__Exercise goal__:
Repeat the lines below exactly as written, please, from the line with "Starbucks (26) (31, 1717)" to the line with "[閱讀小日子｜耶誕繪本推薦｜小火車，耶誕快樂！｜小天下出版] (59, 138)", both lines included, and no others.
════
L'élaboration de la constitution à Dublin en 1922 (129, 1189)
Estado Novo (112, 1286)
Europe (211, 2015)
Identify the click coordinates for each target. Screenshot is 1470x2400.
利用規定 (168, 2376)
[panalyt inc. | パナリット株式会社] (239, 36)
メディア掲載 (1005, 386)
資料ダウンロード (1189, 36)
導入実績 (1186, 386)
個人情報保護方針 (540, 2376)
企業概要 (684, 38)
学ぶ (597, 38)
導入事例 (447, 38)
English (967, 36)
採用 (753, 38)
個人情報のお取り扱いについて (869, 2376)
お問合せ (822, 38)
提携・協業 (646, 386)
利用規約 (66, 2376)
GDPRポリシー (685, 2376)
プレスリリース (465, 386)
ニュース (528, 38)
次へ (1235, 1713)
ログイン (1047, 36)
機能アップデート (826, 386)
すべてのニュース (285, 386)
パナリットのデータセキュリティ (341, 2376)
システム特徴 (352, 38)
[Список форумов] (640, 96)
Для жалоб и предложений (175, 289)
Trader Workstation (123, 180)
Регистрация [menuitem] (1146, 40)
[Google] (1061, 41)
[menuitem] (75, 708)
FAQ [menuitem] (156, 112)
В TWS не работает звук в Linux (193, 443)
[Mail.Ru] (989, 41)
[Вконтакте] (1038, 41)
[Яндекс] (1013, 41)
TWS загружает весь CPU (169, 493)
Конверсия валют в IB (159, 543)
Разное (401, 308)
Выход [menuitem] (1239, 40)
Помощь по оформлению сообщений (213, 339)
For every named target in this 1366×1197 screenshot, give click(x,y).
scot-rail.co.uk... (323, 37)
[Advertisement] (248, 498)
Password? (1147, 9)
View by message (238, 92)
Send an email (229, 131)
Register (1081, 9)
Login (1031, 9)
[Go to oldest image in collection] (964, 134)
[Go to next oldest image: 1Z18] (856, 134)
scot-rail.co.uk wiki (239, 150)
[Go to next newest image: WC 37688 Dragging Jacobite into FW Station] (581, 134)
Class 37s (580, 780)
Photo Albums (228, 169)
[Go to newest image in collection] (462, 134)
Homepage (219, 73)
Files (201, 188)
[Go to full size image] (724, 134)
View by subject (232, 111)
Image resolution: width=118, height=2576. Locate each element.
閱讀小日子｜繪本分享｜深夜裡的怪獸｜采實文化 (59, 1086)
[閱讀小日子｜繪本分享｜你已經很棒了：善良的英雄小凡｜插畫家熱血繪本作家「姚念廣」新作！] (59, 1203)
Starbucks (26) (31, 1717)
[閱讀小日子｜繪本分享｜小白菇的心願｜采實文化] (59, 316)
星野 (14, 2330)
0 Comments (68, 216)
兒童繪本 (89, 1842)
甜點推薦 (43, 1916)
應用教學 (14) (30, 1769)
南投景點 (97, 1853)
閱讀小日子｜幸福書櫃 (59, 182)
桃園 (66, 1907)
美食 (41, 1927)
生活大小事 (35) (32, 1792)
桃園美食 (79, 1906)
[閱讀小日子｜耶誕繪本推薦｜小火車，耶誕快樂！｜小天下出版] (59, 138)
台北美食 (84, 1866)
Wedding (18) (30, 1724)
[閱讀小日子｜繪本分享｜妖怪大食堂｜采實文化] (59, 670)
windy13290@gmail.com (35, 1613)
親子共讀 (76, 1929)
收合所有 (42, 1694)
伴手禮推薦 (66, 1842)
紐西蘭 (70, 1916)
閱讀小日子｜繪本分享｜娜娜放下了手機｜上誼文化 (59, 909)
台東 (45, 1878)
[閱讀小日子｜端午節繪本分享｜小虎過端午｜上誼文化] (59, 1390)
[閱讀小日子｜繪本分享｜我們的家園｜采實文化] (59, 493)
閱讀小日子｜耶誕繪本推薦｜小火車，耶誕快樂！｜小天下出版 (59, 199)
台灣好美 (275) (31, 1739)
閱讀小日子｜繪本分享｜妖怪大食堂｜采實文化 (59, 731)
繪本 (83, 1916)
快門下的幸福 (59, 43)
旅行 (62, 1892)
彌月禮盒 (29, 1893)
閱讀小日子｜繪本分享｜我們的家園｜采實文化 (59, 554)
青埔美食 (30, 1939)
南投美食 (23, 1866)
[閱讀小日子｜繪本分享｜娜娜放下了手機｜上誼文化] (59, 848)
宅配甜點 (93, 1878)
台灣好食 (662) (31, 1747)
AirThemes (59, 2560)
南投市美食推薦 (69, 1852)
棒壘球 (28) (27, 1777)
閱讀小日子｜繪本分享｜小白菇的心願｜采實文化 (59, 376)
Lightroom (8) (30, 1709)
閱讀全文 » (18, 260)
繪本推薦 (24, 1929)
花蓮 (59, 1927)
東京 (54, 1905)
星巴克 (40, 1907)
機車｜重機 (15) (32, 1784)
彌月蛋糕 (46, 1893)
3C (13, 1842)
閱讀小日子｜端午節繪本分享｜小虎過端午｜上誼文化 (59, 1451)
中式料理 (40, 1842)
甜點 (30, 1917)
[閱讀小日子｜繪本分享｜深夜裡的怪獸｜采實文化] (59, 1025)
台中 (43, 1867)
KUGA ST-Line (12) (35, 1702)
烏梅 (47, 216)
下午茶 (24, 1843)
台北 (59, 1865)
════
__Result for this task__:
Starbucks (26) (31, 1717)
[閱讀小日子｜繪本分享｜小白菇的心願｜采實文化] (59, 316)
星野 (14, 2330)
0 Comments (68, 216)
兒童繪本 (89, 1842)
甜點推薦 (43, 1916)
應用教學 (14) (30, 1769)
南投景點 (97, 1853)
閱讀小日子｜幸福書櫃 (59, 182)
桃園 (66, 1907)
美食 (41, 1927)
生活大小事 (35) (32, 1792)
桃園美食 (79, 1906)
[閱讀小日子｜耶誕繪本推薦｜小火車，耶誕快樂！｜小天下出版] (59, 138)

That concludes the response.